Shakespeare-Dramen können kaum spannender sein, als die Zerreißprobe, der Labour derzeit ausgesetzt ist. "Angesichts einer wachsenden Gewissheit, dass es keinen anderen Weg mehr gibt, sagen Regierungsmitglieder bereits voraus, dass es Versuche geben wird, Brown bis spätestens Ende August zu stürzen", schreibt die Sonntagszeitung "The Observer". Weithin wird Brown die Hauptschuld an einer Serie von verheerenden Niederlagen bei Nachwahlen für Unterhaussitze gegeben.
Die letzte Riesenschlappe ereilte den Schotten in seiner Heimatregion - in einem Wahlkreis, der seit fast 60 Jahren als uneinnehmbare Labour-Festung galt: Im Arbeiterbezirk Glasgow-Ost liefen Labour-Wähler der Partei in Scharen davon und stimmten für die schottischen Nationalisten, die sich unter anderem der Unterstützung durch Hollywood-Star Sean Connery erfreuen.

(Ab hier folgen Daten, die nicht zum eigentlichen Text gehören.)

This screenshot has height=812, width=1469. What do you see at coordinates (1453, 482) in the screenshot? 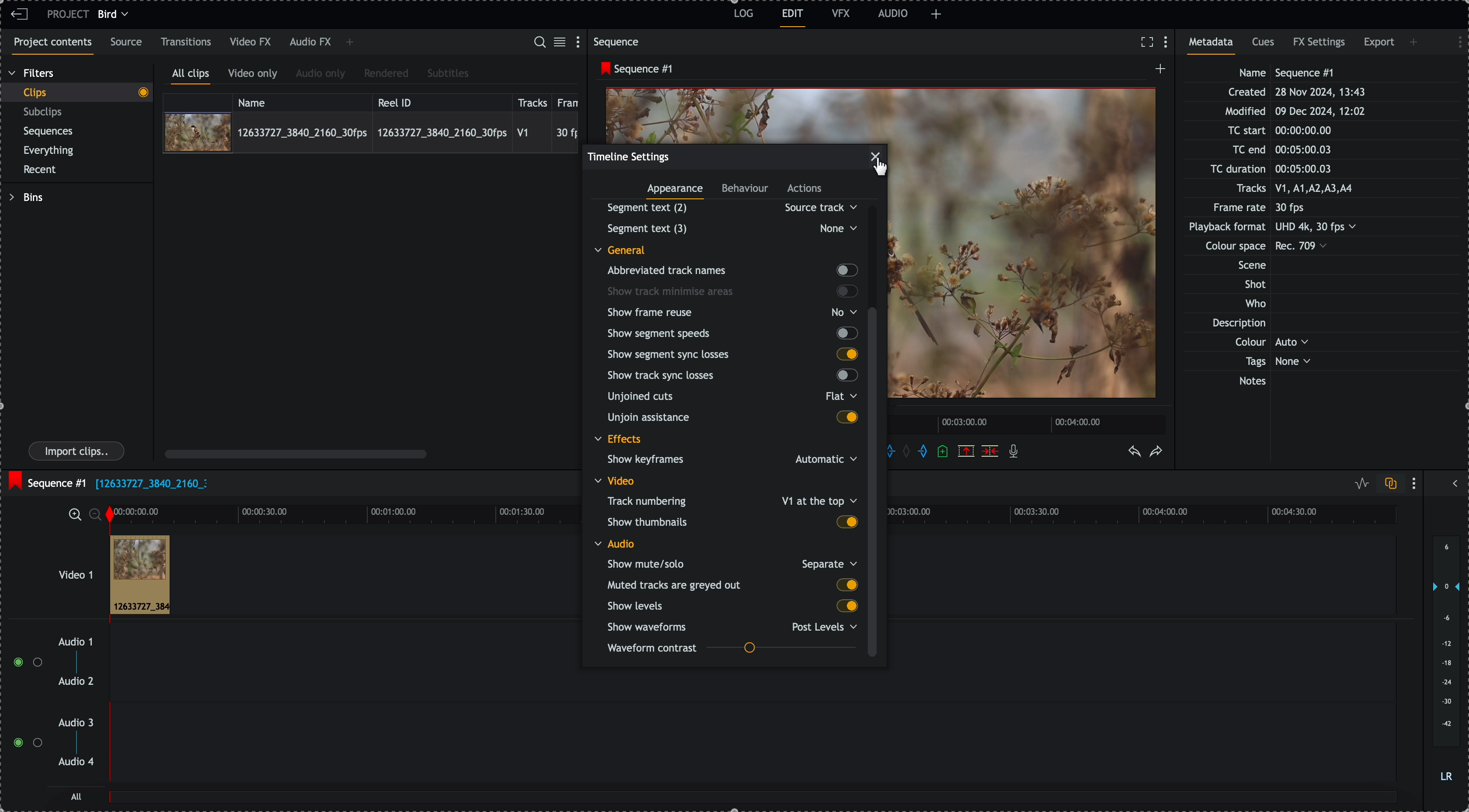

So gewaltig ist der Vertrauensverlust, dass Labour laut Umfragen bei allgemeinen Wahlen von einer Art politischem Tsunami aus den Regierungsämtern gefegt werden würde. Angesichts dessen wird die konservative Opposition nicht müde, Wahlen zu fordern. Spätestens im Mai 2010 müssen sie nach der Gesetzeslage stattfinden. Um zu retten, was bis dahin noch zu retten ist, wollen Brown-Gegner einen neuen Mann in die Labour-Spitzenposition bringen.
Als Hoffnungsträger wird immer wieder der 43-jährige Außenminister David Miliband genannt. In der Debatte um Brown hält er sich bedeckt, aber die Medien beobachten jeden seiner Schritte. Vorige Woche fiel auf, dass Miliband eine Dienstreise unternahm, die für einen Außenminister ungewöhnlich ist. Es ging in den Londoner Vorort Slough, einen der wenigen Wahlkreise, in denen Labour noch unangefochten regiert.